Faiyaz Dean of Surrey has made a career of creating shell companies for trading on junior exchanges
Faiyaz Dean’s B.C. driver’s license as it appears in a 2018 US SEC affidavit
Faiyaz Dean’s B.C. driver’s license as it appears in a 2018 US SEC affidavit

U.S. authorities are still gathering evidence in a court case involving Vancouver securities lawyer Faiyaz Dean, who remains in Canada but faces criminal charges in Arizona in relation to a $34 million pump and dump scheme.

The Surrey resident recently agreed to stop practicing law in B.C. while the Law Society of B.C. conducts its own investigation — the lesser of his worries.

The Americans have charged Dean with conspiracy to commit securities fraud and wire fraud; securities fraud; conspiracy to commit money laundering; and money laundering. Those charges have not been proven in court.

Dean remains free to practice law in Washington State, where he attended law school and remains an active member of the Washington State Bar Association; however, this would require entering the United States. Dean has yet to be extradited nor is he on bail, according to his custody status with the U.S. District Court, which remains blank.

U.S. Department of Justice spokesperson Nicole Navas Oxman told Glacier Media last month it “generally does not comment on extradition-related matters until a defendant is in the United States.”

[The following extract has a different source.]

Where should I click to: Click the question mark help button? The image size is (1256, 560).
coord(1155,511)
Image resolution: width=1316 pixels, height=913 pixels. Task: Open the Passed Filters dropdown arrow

Despite the criminal indictment being issued against Dean last April, Surrey lawyer Aman Singh, who has worked on extradition cases in Canada, told Glacier Media the process can appear slow, especially if evidence is still being collected.

That said, in a case such as Dean’s, Singh would expect extradition to occur at some point before the trial, or for Dean to volunteer himself at the border.

“Extradition [to the U.S.] is a low bar. The bar is there if there is a case for trial,” said Singh, who expects Canadian police are aware of the case and of Dean’s whereabouts.

The Southern District of New York court already made a civil ruling against Dean in late November, determining he violated securities laws in relation to the pump-and-dump scheme. The court expelled him from penny stock trading and fined him $160,000. Dean didn’t attend his own trial and the court made a default judgment.

That judgment stems from a May 15, 2018 filing with the court in which the U.S. Securities and Exchange Commission alleged Dean and others “engaged in a fraudulent scheme to effect illegal, unregistered sales of and manipulate the market for shares of the micro-cap company Biozoom, Inc.”

The SEC determined the 2013 pump and dump generated $34 million in illicit profits by selling stock to retail investors at inflated prices. The SEC reported in 2018 it was able to locate $16 million in U.S. accounts and return it to harmed investors.

The SEC claim stated how Dean provided the necessary legal framework for the scheme as he helped conceal the beneficial ownership of stock held by the so-called “masterminds” of the scheme, Francisco Abellan Villena and Guillermo Ciupiak. Dean also helped create bank and brokerage accounts in the names of Argentinian nominees that were used to sell Biozoom shares. Accounts were located in Belize, Cyprus, St.Vincent and the British Virgin Islands. Central to the scheme was how Dean set up a shell company with 59.7 million shares that later became Biozoom.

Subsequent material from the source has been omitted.